### Data excerpts
________________
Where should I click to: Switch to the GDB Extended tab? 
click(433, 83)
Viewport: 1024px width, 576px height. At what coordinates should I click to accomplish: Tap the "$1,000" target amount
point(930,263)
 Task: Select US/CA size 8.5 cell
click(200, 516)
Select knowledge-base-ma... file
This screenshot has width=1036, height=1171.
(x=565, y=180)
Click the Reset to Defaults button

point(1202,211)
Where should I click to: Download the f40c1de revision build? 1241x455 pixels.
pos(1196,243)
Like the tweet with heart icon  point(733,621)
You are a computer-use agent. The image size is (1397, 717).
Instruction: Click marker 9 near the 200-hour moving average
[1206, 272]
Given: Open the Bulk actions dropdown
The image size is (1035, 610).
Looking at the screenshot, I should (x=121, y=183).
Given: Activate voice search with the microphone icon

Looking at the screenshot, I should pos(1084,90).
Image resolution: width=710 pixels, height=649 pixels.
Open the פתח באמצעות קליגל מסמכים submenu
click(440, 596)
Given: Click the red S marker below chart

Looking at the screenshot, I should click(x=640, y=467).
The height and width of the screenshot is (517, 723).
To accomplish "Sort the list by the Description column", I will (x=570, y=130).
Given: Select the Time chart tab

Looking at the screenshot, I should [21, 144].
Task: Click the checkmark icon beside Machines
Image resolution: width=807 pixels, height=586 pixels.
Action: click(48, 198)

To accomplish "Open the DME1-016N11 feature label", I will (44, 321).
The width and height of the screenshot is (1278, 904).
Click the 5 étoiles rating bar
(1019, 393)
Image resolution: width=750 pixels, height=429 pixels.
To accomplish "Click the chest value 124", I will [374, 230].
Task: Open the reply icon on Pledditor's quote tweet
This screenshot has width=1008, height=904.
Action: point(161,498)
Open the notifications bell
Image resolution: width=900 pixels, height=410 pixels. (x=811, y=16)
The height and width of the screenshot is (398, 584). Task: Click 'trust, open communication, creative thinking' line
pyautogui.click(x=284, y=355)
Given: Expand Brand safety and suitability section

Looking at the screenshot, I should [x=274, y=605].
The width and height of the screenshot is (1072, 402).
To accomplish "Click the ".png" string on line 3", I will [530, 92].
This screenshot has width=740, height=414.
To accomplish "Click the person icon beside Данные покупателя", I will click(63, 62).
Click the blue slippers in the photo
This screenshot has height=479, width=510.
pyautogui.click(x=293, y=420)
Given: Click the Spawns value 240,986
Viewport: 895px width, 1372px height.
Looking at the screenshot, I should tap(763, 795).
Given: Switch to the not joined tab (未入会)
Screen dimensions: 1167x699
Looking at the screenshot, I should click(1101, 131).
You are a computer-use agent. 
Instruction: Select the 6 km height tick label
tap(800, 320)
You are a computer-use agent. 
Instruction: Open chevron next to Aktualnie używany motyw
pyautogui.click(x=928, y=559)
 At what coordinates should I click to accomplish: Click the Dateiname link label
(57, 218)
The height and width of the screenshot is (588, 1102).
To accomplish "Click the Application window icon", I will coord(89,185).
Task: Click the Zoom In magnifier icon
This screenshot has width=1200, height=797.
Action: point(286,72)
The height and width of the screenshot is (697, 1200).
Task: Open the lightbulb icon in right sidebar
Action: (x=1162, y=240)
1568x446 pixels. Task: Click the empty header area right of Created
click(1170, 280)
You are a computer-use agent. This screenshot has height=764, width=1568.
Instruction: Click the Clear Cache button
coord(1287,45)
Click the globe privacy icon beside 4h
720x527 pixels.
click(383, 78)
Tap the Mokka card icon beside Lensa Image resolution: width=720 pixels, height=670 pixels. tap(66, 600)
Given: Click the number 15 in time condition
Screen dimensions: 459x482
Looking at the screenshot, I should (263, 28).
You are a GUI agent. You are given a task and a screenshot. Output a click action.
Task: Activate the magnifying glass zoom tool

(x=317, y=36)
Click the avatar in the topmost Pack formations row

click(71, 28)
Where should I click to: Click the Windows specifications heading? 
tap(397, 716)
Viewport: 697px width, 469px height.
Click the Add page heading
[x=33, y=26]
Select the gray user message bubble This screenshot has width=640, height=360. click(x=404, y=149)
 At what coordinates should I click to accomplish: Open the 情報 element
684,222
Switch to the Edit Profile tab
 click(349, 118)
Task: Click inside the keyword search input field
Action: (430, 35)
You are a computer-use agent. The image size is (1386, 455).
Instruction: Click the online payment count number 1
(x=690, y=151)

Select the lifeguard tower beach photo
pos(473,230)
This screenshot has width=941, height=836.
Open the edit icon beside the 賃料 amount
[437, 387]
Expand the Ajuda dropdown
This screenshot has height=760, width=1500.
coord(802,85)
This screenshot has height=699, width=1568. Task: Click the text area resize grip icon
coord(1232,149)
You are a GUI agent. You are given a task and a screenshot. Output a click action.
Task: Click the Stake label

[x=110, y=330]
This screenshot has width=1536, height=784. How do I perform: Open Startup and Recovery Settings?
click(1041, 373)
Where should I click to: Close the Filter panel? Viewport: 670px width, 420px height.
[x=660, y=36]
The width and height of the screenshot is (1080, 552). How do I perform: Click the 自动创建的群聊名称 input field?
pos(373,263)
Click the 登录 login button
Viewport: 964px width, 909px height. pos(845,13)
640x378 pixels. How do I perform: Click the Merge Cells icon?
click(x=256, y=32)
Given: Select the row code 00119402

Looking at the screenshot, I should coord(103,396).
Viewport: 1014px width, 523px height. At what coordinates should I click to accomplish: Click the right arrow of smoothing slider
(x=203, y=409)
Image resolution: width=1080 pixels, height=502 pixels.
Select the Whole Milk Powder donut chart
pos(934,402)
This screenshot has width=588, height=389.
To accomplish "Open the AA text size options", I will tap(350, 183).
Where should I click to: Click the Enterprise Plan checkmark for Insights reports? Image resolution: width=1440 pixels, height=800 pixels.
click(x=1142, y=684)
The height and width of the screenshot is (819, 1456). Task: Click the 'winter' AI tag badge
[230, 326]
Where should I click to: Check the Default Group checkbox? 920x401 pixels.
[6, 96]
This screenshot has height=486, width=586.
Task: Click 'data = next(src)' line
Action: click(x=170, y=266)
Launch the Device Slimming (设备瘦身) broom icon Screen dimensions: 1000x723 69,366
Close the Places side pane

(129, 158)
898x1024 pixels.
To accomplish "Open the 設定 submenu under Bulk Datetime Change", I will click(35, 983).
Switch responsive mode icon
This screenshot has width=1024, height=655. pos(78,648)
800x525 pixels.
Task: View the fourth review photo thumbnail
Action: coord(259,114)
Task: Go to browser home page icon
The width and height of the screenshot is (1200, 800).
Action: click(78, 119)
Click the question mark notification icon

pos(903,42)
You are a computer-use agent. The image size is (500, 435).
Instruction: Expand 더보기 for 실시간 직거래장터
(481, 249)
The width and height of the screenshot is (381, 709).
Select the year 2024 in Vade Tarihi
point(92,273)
________________
### What the exercise asks
Scan the lines above for "tweet", then copy every one that has it.

### Exercise answer
Like the tweet with heart icon  point(733,621)
Task: Open the reply icon on Pledditor's quote tweet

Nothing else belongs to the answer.